Document segment:
Now, let's see the same visualization, but with the number of computers at home instead of the number of books.
for subject in subjects:
g = sns.FacetGrid(data=df.sample(10000), col="computers", height=5, col_wrap=4)
g.map(sns.regplot, "highest_isei", f"pv1_{subject}", scatter_kws={"alpha":1/5})
g.add_legend();
Reproducing the same plots with the number of computers at home, instead of the number of books, shows, again, a trend of increasing at the slope of the regression line, as the number of computers at home level increases.
Now, let's see the same visualizations, but with the highest parental education in years instead of the highest parental ISEI.
for subject in subjects:
g = sns.FacetGrid(data=df.sample(10000), col="books", height=5, col_wrap=3)
g.map(sns.regplot, "highest_parents_educ", f"pv1_{subject}", x_jitter=0.3, scatter_kws={"alpha":1/10})
g.add_legend();
for subject in subjects:
g = sns.FacetGrid(data=df.sample(10000), col="computers", height=5, col_wrap=4)
g.map(sns.regplot, "highest_parents_educ", f"pv1_{subject}", x_jitter=0.3, scatter_kws={"alpha":1/10})
g.add_legend();
In each of the faceted scatter plots of the three subjects (math, reading, and science) in both categorical variables, computers and books, as the level of the ordinal variable increases, the slope of the regression line increases too.
Let's move on to looking at how being a OECD country impacts the relationship between the plausible values and the highest parental occupational status. In order to make the plots clearer and render faster, I'll use a sample of 1,000 students.
for subject in subjects:
g = sns.FacetGrid(data=df.sample(1000), hue="OECD_country", height=5)
g.map(plt.scatter, "highest_isei", f"pv1_{subject}")
g.add_legend()
In each of the three scatter plots, it's possible to see a greater concentration of OECD countries at the top right corner, which means higher values of plausible values and parental ISEI.
Now, let's see the same visualizations, but with the highest parental education in years instead of the highest parental ISEI.
for subject in subjects:
g = sns.FacetGrid(data=df.sample(1000), hue="OECD_country", height=5)
g.map(plt.scatter, "highest_parents_educ", f"pv1_{subject}")
g.add_legend()
Reproducing the same plots with the highest parental education in years, instead of the highest parental occupational status, shows, again, a trend of a greater concentration of OECD countries at the top right corner, which means higher values of plausible values and parental years of education.
Now, let's see how the relationship between the average of the plausible values and the highest parental ISEI is influenced by the number of books at home.
def MultiIndex_Grouped_df(df, subject, bin_edges, col_binned, col_binned_name, cat_column):
"""Create a multi index dataframe of the mean and standard deviation of each subject in subjects."""

Recorded data:
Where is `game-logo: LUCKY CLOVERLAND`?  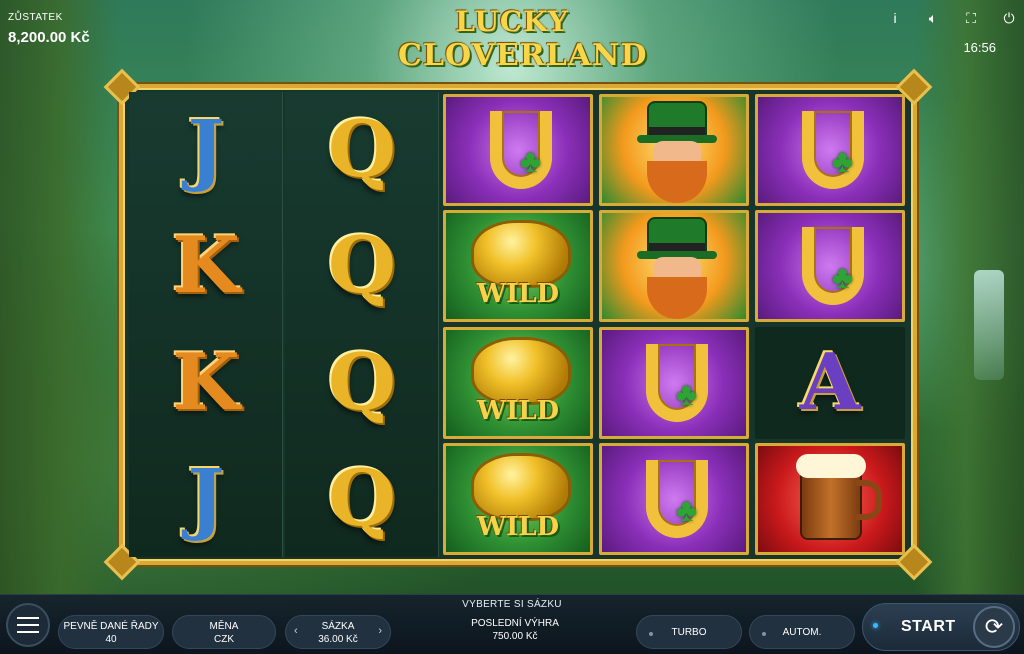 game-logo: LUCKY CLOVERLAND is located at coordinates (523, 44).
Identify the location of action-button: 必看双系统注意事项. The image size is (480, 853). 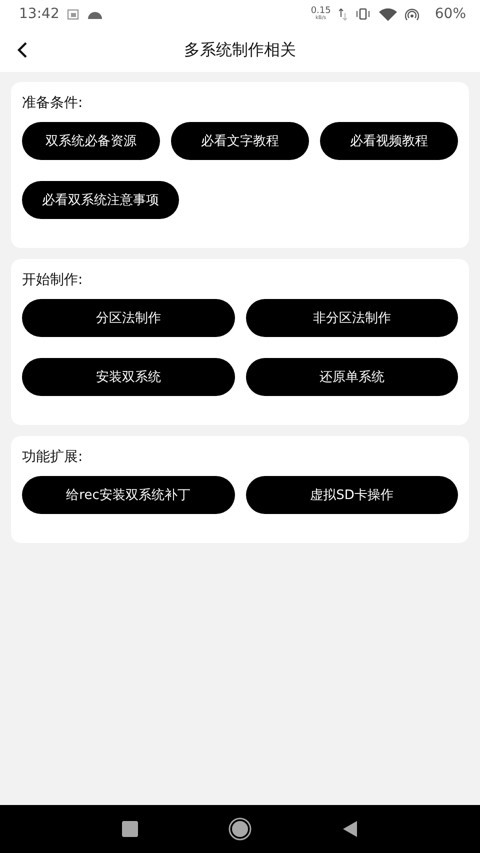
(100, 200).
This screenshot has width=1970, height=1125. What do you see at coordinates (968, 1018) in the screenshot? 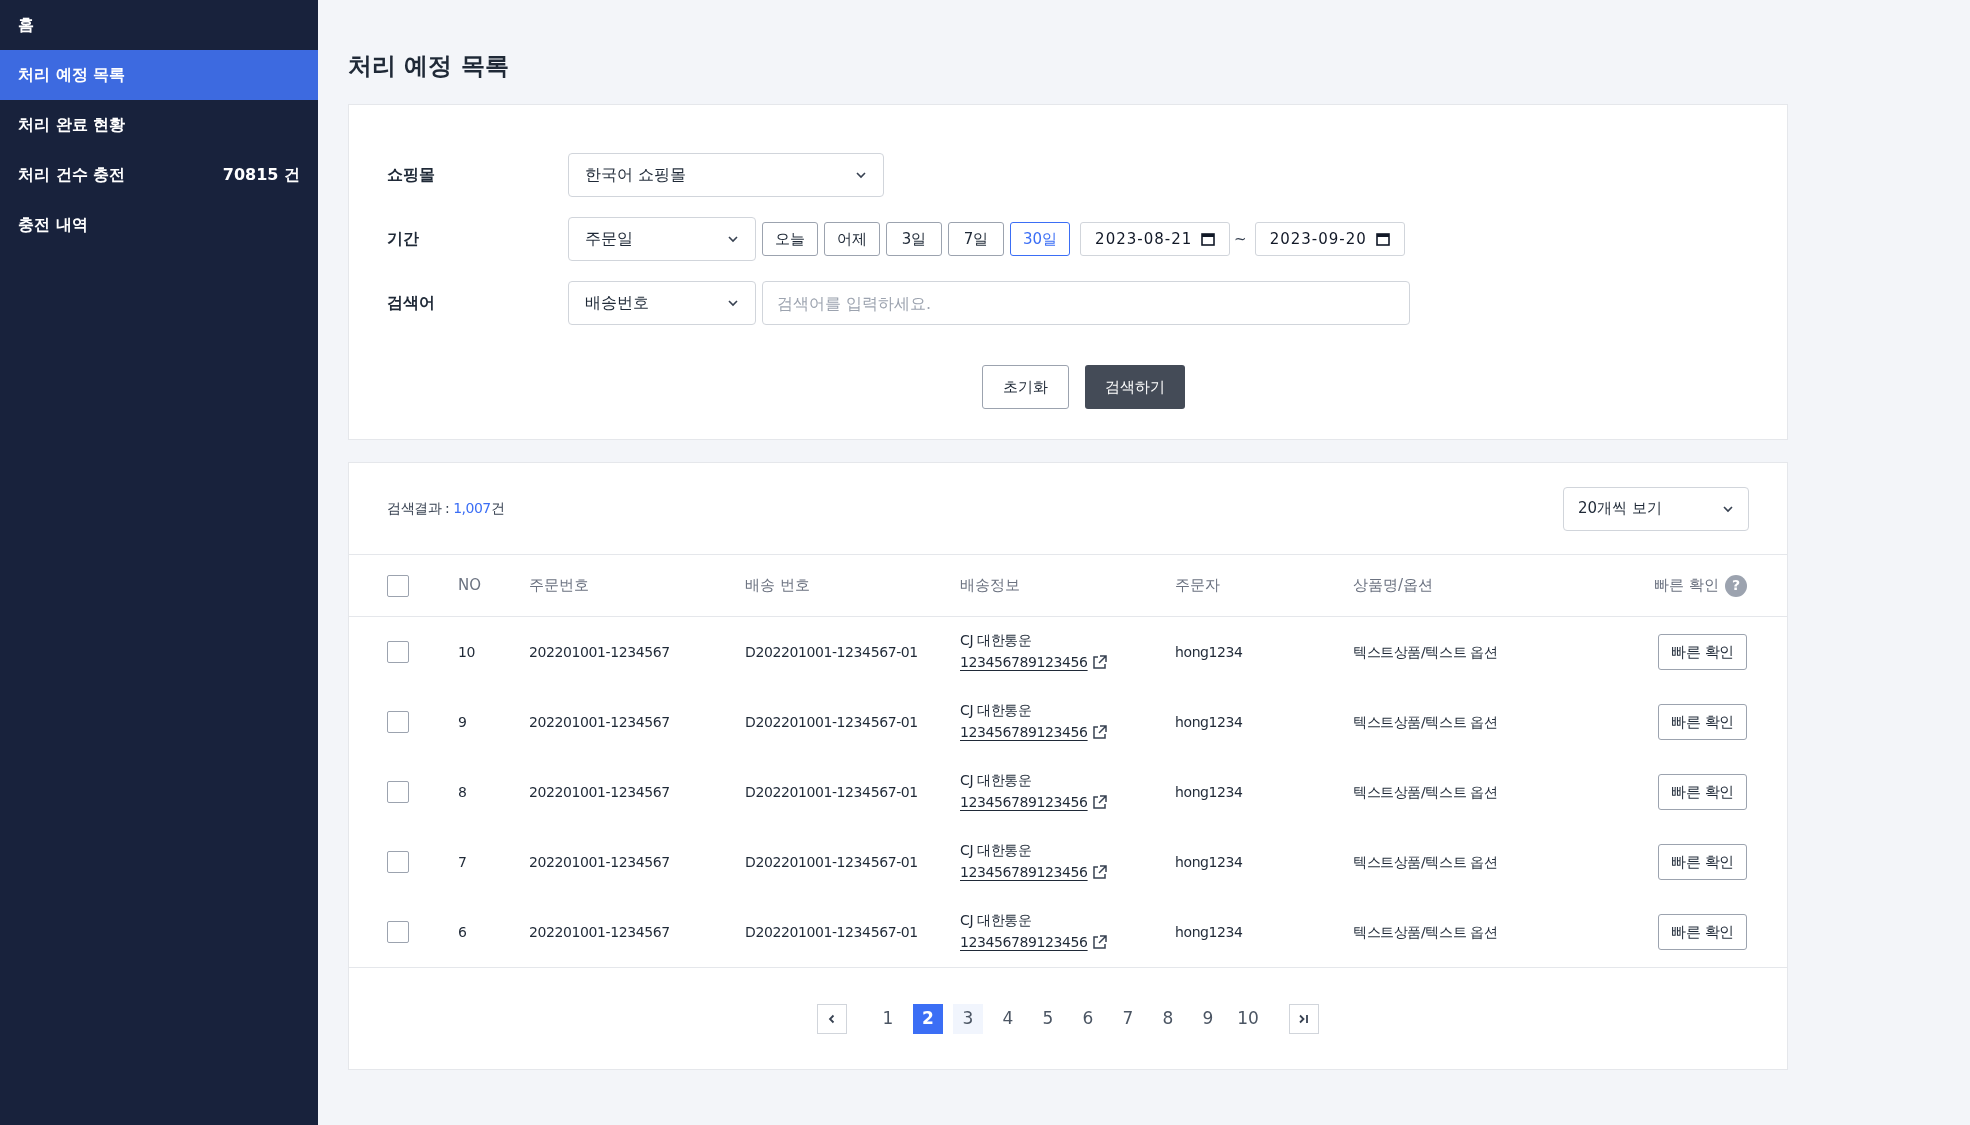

Things to do:
a) In the student performance analysis, what sample size is used to make the OECD country plots clearer and faster to render?
b) Set down everything in the student performance analysis from "Now, let's see how" down to "books at home.", word for word.
c) Take the student performance analysis further, continuing from the point where it stops.
The listing is separate material and has no connection to the student performance analysis.

Task-by-task results:
a) A sample of 1,000 students.

b)
Now, let's see how the relationship between the average of the plausible values and the highest parental ISEI is influenced by the number of books at home.

c)
index = pd.MultiIndex.from_product([col_binned.unique(), df[cat_column].unique()], names=[col_binned_name, cat_column])
df_mean = pd.DataFrame(index=index)
df_std = pd.DataFrame(index=index)
for i in range(1, 6):
df_mean[f"pv{i}_{subject}"] = df.groupby([col_binned, cat_column])[f"pv{i}_{subject}"].mean()
df_std[f"pv{i}_{subject}"] = df.groupby([col_binned, cat_column])[f"pv{i}_{subject}"].std()
df_mean[subject] = [np.mean(row) for row in zip(df_mean.to_numpy())]
df_std[subject] = [np.mean(row) for row in zip(df_std.to_numpy())]
df_mean = df_mean.sort_values(by=col_binned_name)
df_std = df_std.sort_values(by=col_binned_name)
return (df_mean, df_std)
bin_size = 5
bin_edges = np.arange(10, df.highest_isei.max()+bin_size, bin_size)
bin_centers = bin_edges[:-1]+bin_size/2
isei_binned = pd.cut(df.highest_isei, bin_edges, include_lowest=True)
subject = "math"
df_mean, df_std = MultiIndex_Grouped_df(df, subject, bin_edges, isei_binned, "highest_isei", "books")
plt.figure(figsize=[8,5])
for book in df.books.unique():
plt.errorbar(x=bin_centers, y=df_mean.query(f"books == '{book}'")[subject])
plt.xlabel("Highest Parental ISEI")
plt.ylabel(f"Avg. of Plausible Values in {subjects[subject]}")
plt.legend(df.books.unique().sort_values(), title="Number of books", bbox_to_anchor=(1,1));
subject = "read"
df_mean, df_std = MultiIndex_Grouped_df(df, subject, bin_edges, isei_binned, "highest_isei", "books")
plt.figure(figsize=[8,5])
for book in df.books.unique():
plt.errorbar(x=bin_centers, y=df_mean.query(f"books == '{book}'")[subject])
plt.xlabel("Highest Parental ISEI")
plt.ylabel(f"Avg. of Plausible Values in {subjects[subject]}")
plt.legend(df.books.unique().sort_values(), title="Number of books", bbox_to_anchor=(1,1));
subject = "scie"
df_mean, df_std = MultiIndex_Grouped_df(df, subject, bin_edges, isei_binned, "highest_isei", "books")
plt.figure(figsize=[8,5])
for book in df.books.unique():
plt.errorbar(x=bin_centers, y=df_mean.query(f"books == '{book}'")[subject])
plt.xlabel("Highest Parental ISEI")
plt.ylabel(f"Avg. of Plausible Values in {subjects[subject]}")
plt.legend(df.books.unique().sort_values(), title="Number of books", bbox_to_anchor=(1,1));
Students who have fewer than 10 books at home have the lowest averages in each one of the subjects, regardless of the parental ISEI.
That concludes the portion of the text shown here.